==== Alıntı ====

Rutin bir süreç
çepeçevre esir aldıktan sonra yakınsam ne çıkar. Olup olacağı buydu belli ki.
Ötesi belirsiz dolu bir girdap iken varsın seyrelsin zaman.
Ümitvar bir tasavvur
ise hiç olmadık biçimde hala varlığını sürdürmekte. Bu da akıllanmamanın bir sonucu
işte.
Sonbaharın hüznü mü
bana bulaştı benim durağanlığım mı eşlik etmekte gökyüzüne bu da ayrı bir soru
işareti istemsiz ve belirsiz bir o kadar…
Merak katsayısı
inanılmaz yüksek bir rakıma ulaştı. Konu neyin ne olduğu değil asla, sadece
gelişmiş bir endişe duygusu peyder pey esareti ile nefesleri kesen. Oysa
haricimde merak eden kimse de yok besbelli. Ölüp kalsam sağır sultan duyacak
ama sesim oralara ulaşmayacak endişesi yüreğimi dağlamakta.
Zaten ben ilişiğimi
kestikten sonra ölsem kalsam ne değişecek ki…
Depresif düşünceler bir
bir raks ediyor yine olası mutsuzluğuma hala alışamamışken.
Aynı yerden geçiyorum
belki bin kez. Aynı yüzleri görüyorum ve hep aynı, yakıcı sancıyı duyuyorum en
derinden. Tam da limonata gibi hava: Ne soğuk ne de sıcak. Belli belirsiz bir
ürperti vücudumu yalarken… Şifayı kaptım desem, yeridir. Nemli gözlerim
nezleden olmasa da hiç bozuntuya vermiyorum. Grip oldum, deyip geçiştiriyorum.
Öylesine alıştım ki artık hüzne ve buğulu gözlere yadırgamıyorum, desem
yeridir.
Umarsız bir zihniyet
olabildiğince ve alabildiğine uzak ve sessiz. Ah, o sessizlik. An geliyor
volkan gibi kavuruyor içimi ve başlıyorum mızmızlanmaya. Ama söz verdim
yolumdan geri dönmeyeceğime. Belki de benzemediğim için kimselere de kararım bu
doğrultuda. Olamam, olmamalıyım. Yoksa olsam her şey yoluna girer mi? İşte yine
telaffuz ediyorum adını oysa zikretmediğin basit bir kelime iken ismim ve asla
da önem arz etmeyen. Kim bilir, belki de hiçbir zaman kayıt altına alınmamıştır
her ne kadar aksini savunmuş olsan da…
Dik olmalıyım,
biliyorum zaten hep dik tutmuşumdur başımı kendimi bildim bileli. Vakur
duruşumu kaybetmedim aslında kaybolan sadece hayallerim.
Plan, program yapmaktan
artık imtina ediyorum. Ne zaman tutturdum ki hedefi. Aslında ortada hiçbir
zaman hedef diye addettiğim bir mefhum da yokmuş. Sadece soyut ve ulaşılmaz
binlerce sanrı ve hayal bulutlar kadar erişilmez. Neye erişebildim ki şu ahir
ömrümde. Toz kondurmadığım kim gelip de okşadı başımı? Kim seslendi ismimle
endişe duygusuyla? Kim yorulduğum yere köprüler kurdu annem ve babamın
haricinde. Kıymetini bilememişim zamanında ve asla da şükretmemişim demek ki.

==== Veri alıntısı ====

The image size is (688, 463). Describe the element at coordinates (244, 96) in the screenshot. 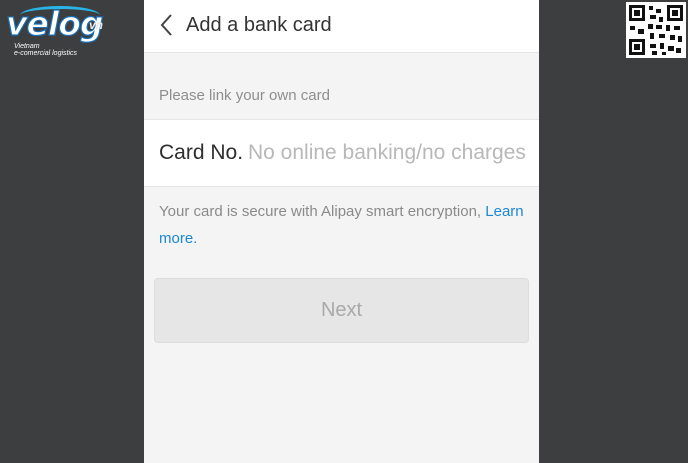

I see `link-card-hint: Please link your own card` at that location.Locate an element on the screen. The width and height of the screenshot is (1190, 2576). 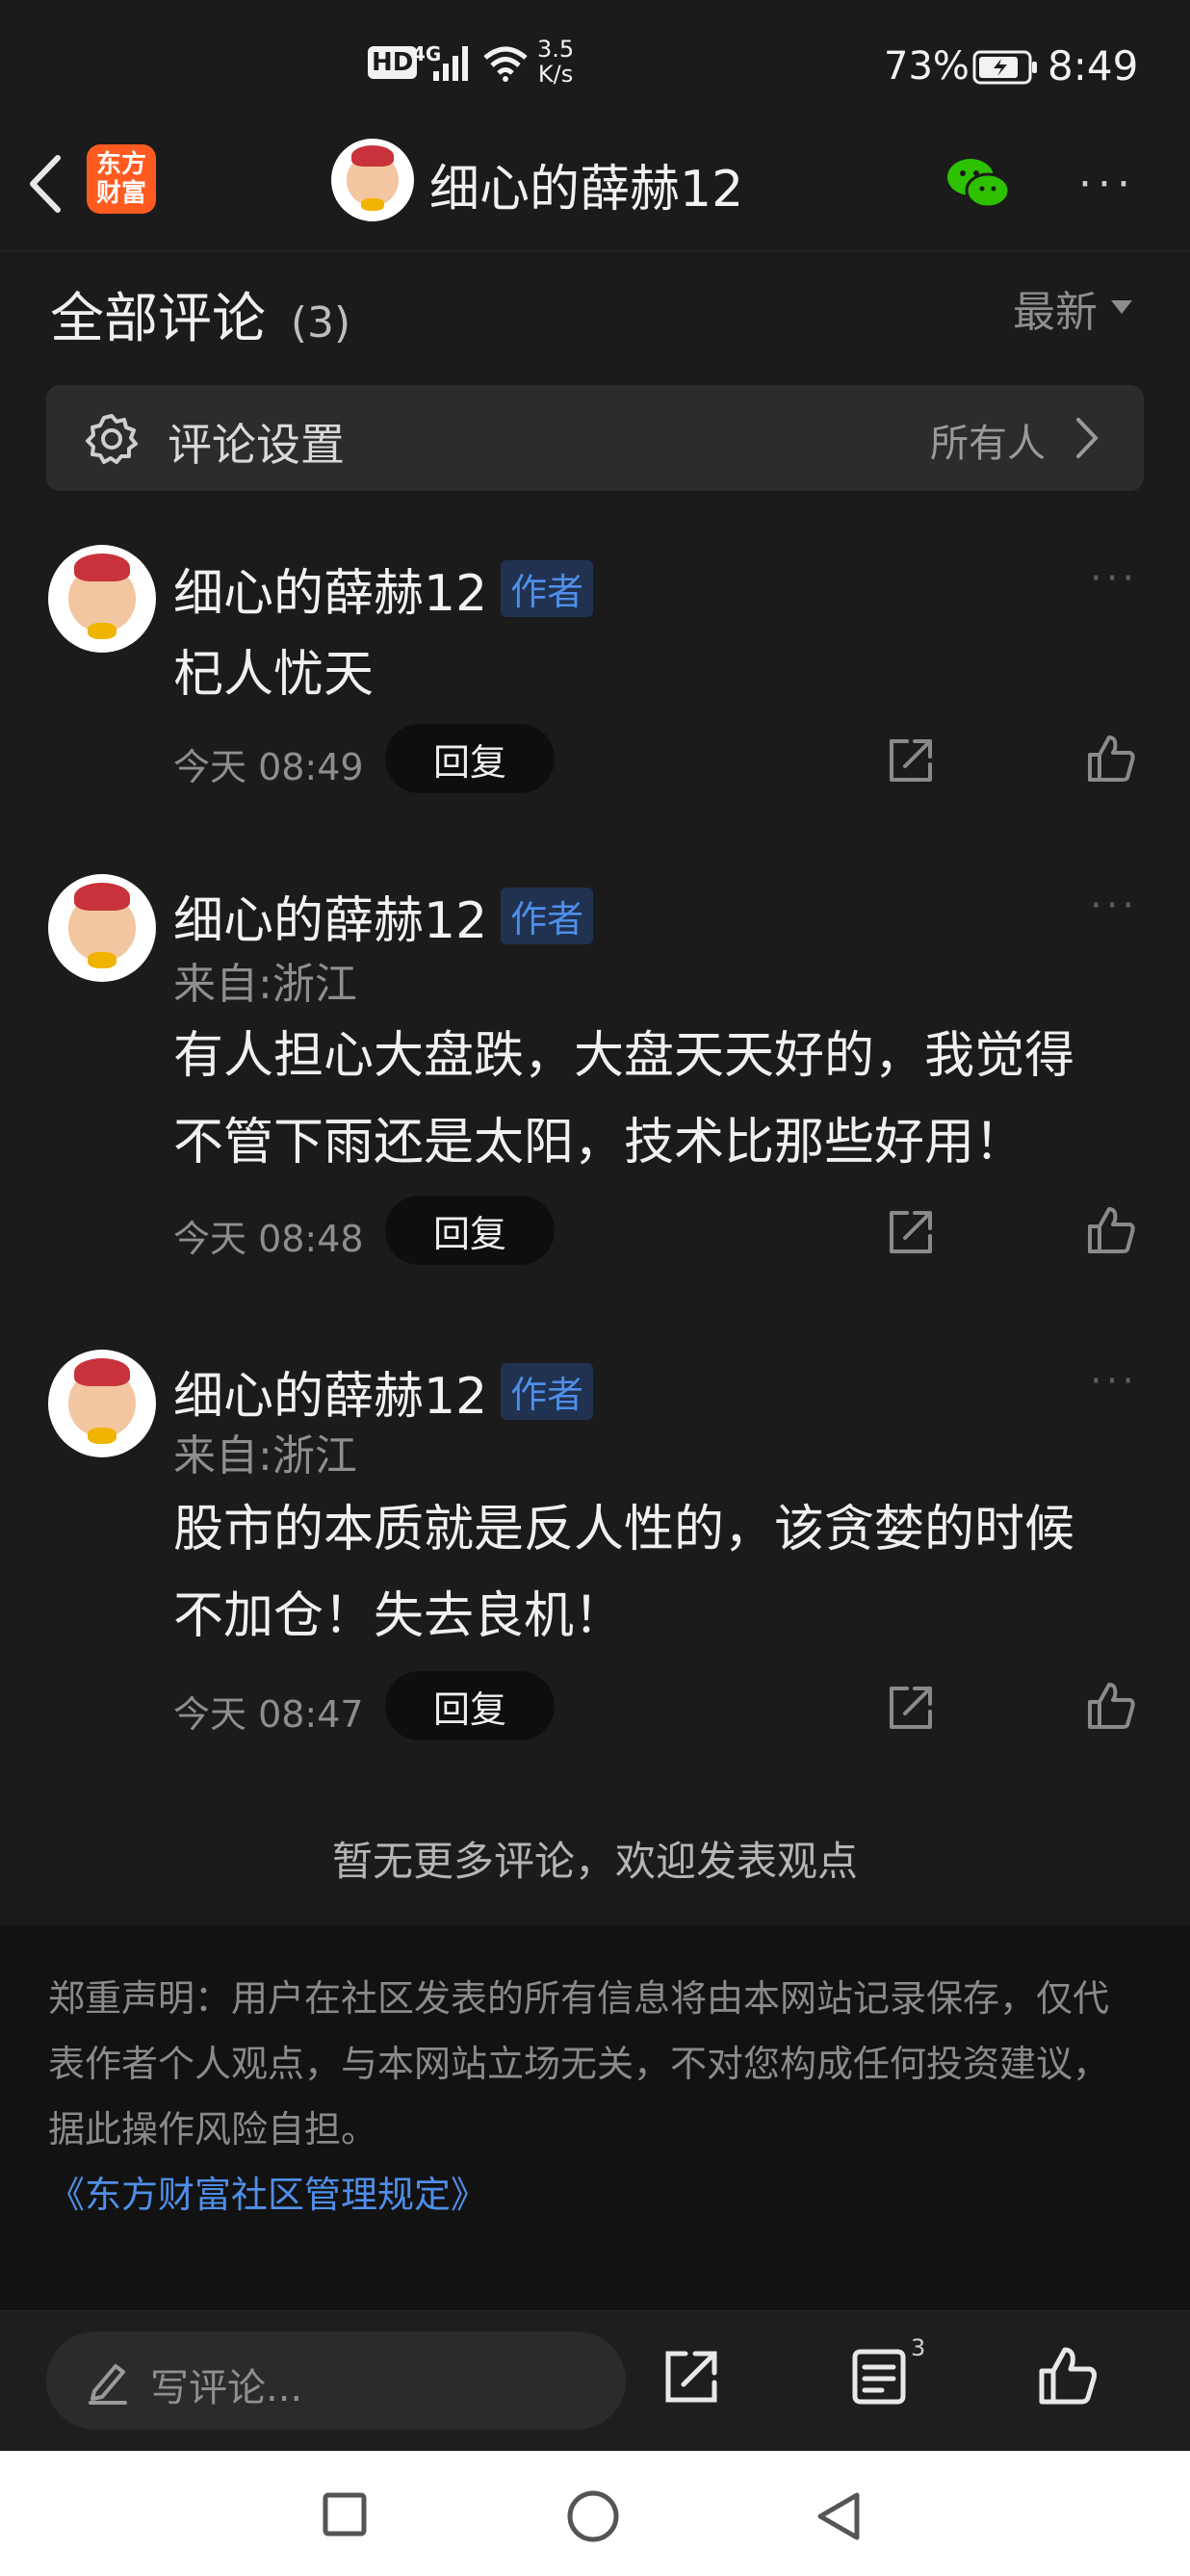
comment-text: 股市的本质就是反人性的，该贪婪的时候 不加仓！失去良机！ is located at coordinates (624, 1573).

====

Verilen görev 1: Hüzün ve yalnızlık üzerine olan alıntıda "Aynı yerden geçiyorum" diye başlayan paragrafı, ana bilgilerini koruyarak daha kısa biçimde yeniden yazın.
Verilen görev 2: Hüzün ve yalnızlık üzerine olan alıntıyı kaldığı yerden alıp sürdürün.
Buradaki materyal başka bir kaynaktan alınmıştır.

Alıştırma yanıtı 1: Aynı yerden belki bin kez geçiyor, aynı yüzleri görüp hep aynı yakıcı sancıyı derinden duyuyorum. Hava limonata gibi, ne soğuk ne sıcak; vücudumda hafif bir ürperti var. Gözlerimin nemi nezleden değil ama belli etmiyor, grip oldum deyip geçiştiriyorum. Hüzne ve buğulu gözlere artık o kadar alıştım ki yadırgamıyorum.

Alıştırma yanıtı 2:
Yoksa böylesine hayıflanmazdım.
Gönülden dilerdim tüm
imkânsızlıkları gerçeğe dönüştürmeyi. Adı üstünde imkânsız işte…
Sırra kadem basalı çok
oldu arkamı dönüp gittiğim o günden beri. Yoksa hiç mi var olmamıştım? Kim
bilir belki de bir büyü idi yaşadığım hatta efsunlanmıştım yanında sesini her
duyduğumda.
Başı var mıydı da sonu
olsun yoksa sonu baştan belli bir rivayet miydi kulaktan kulağa dolaşan.
Sınır ihlali olmuş bir
yaşam hikâyesi bir o kadar belirsiz ve kayıt dışı.
Olup olan sadece hüzün
ipime sardığım, eklediğim yeni üzüntüler.
Yanlış zamanda ve
yanlış bir mekândayım. Hep yanlışlıkla geçmiş koca bir ömür. Hep ama hep yanlış
insanlar yolumun kesiştiği. Ve yanlış, sakıncalı duygular hissetmemem gereken.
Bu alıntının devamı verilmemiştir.